Records from a data source
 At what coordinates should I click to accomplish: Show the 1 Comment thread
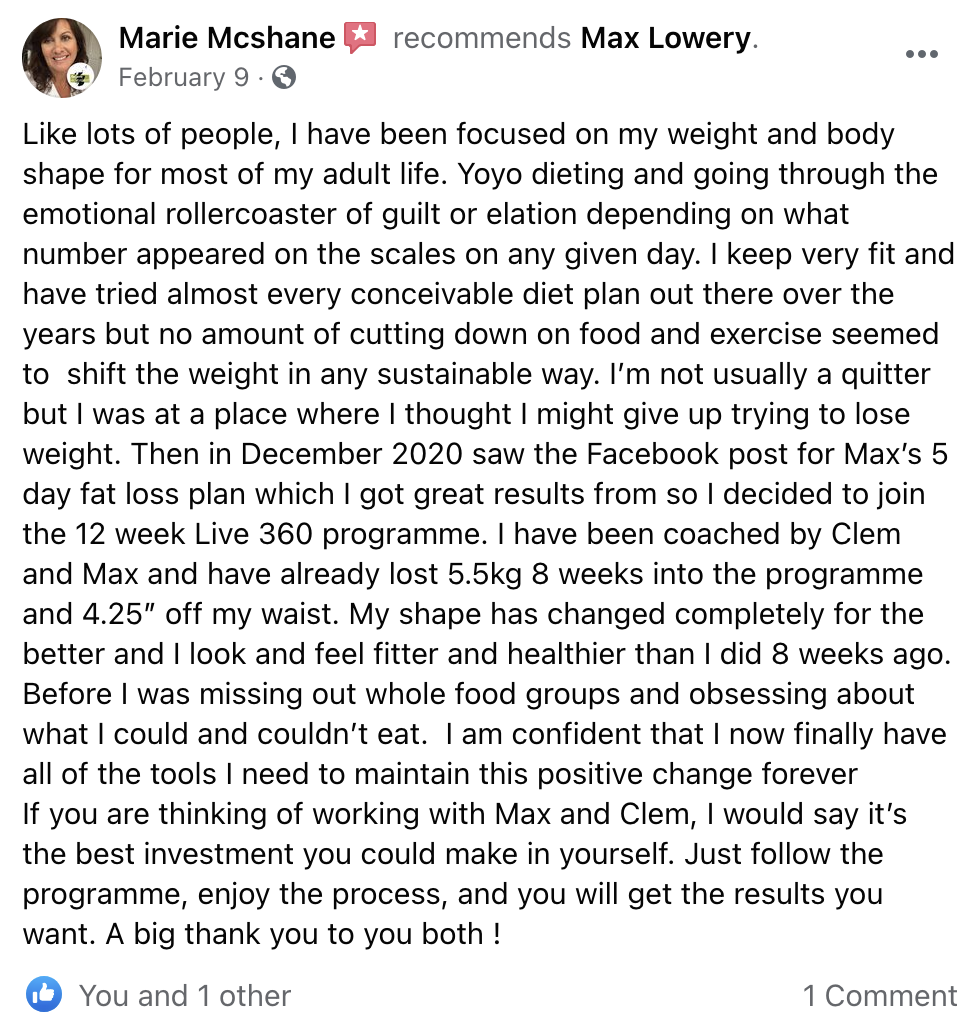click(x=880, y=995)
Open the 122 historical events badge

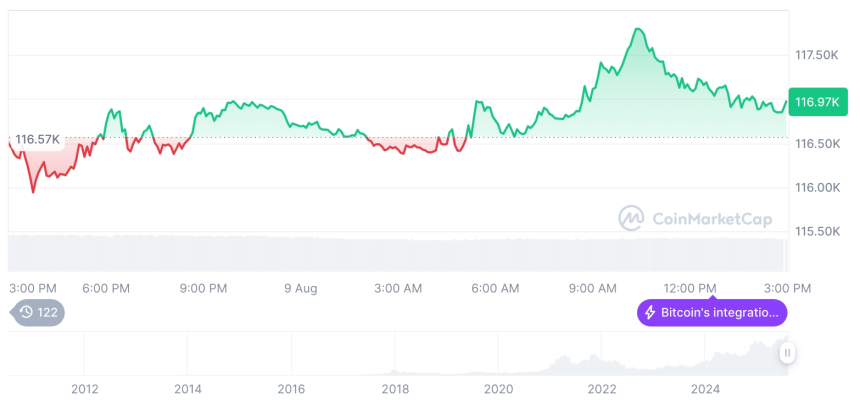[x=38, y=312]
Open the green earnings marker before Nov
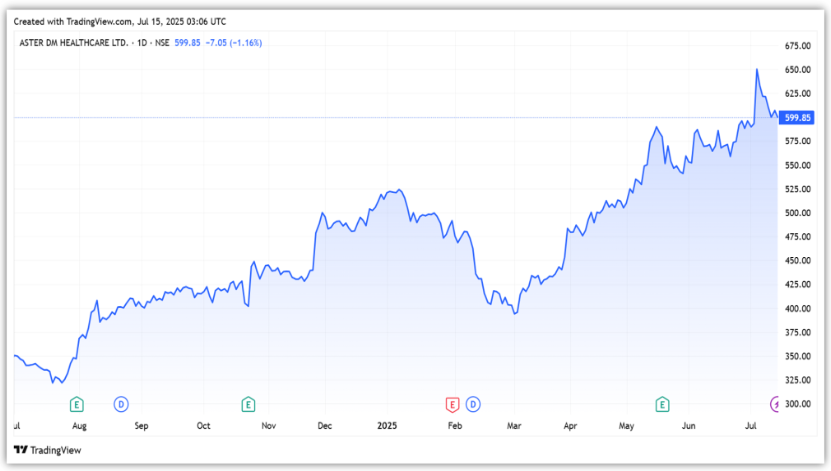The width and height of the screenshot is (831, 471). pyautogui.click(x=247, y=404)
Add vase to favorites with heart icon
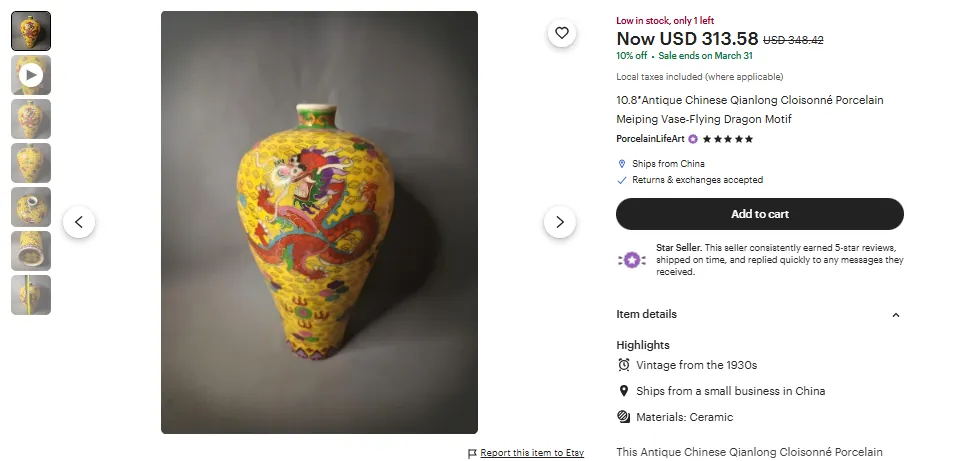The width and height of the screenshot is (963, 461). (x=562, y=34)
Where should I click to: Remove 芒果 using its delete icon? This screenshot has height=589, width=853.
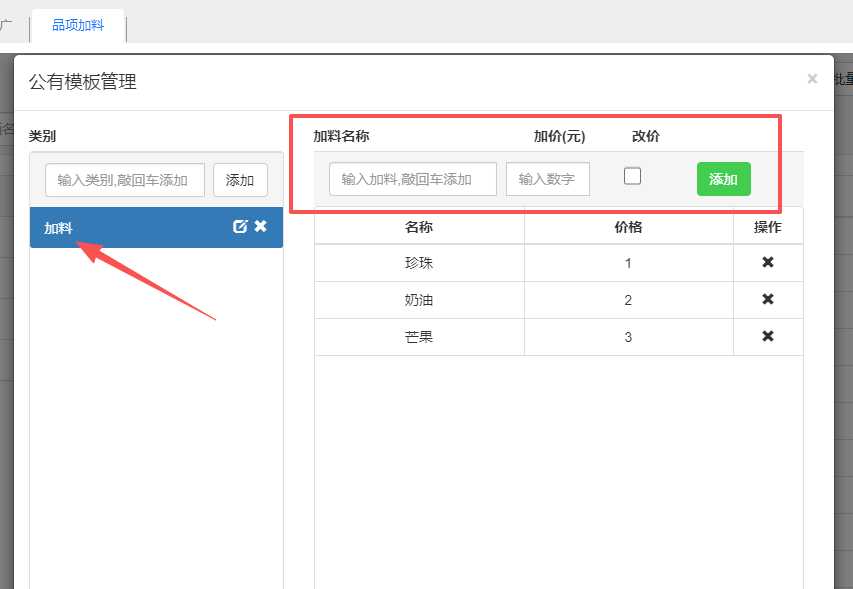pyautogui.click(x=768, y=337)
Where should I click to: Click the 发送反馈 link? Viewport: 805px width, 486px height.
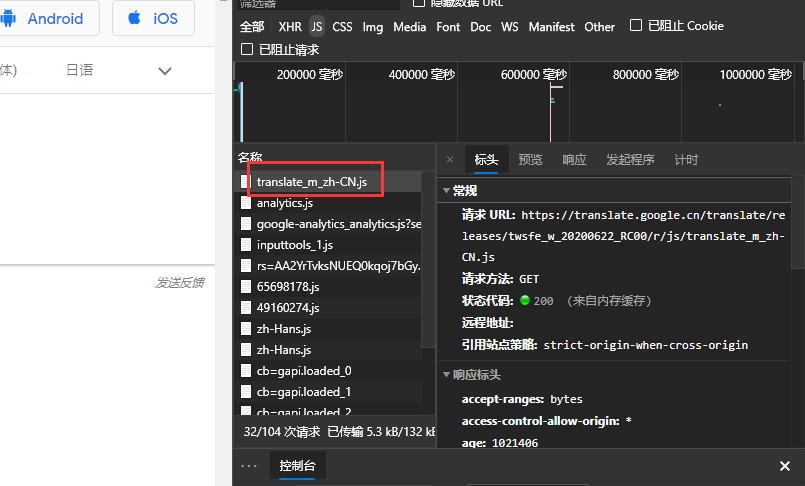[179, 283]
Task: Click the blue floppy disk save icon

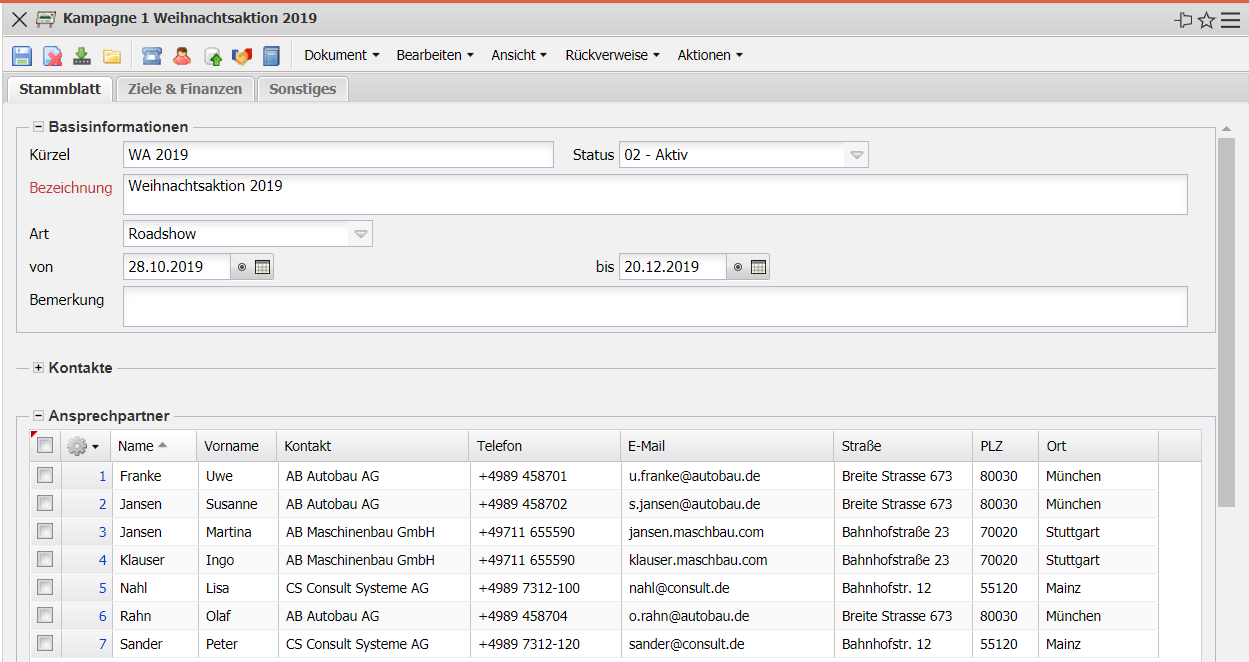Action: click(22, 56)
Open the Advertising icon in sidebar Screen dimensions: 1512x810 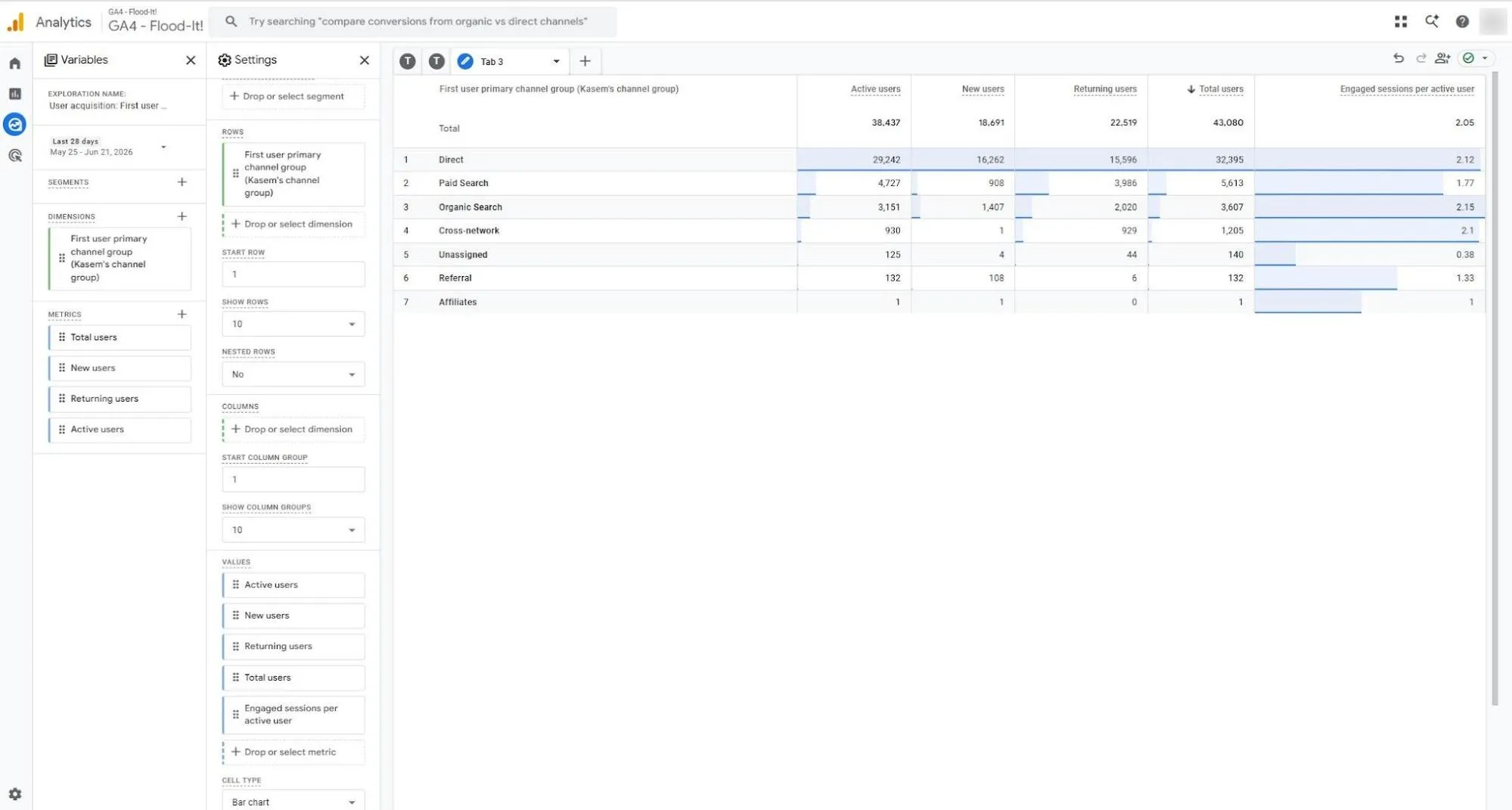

Exercise aim => Extract only the lines from the one that contains "Task: Click the blue floppy disk save icon" through the end of the records, inclusive, and omit every picture.

Finished task =>
Task: Click the blue floppy disk save icon

Action: click(22, 56)
Open the Advertising icon in sidebar Screen dimensions: 1512x810 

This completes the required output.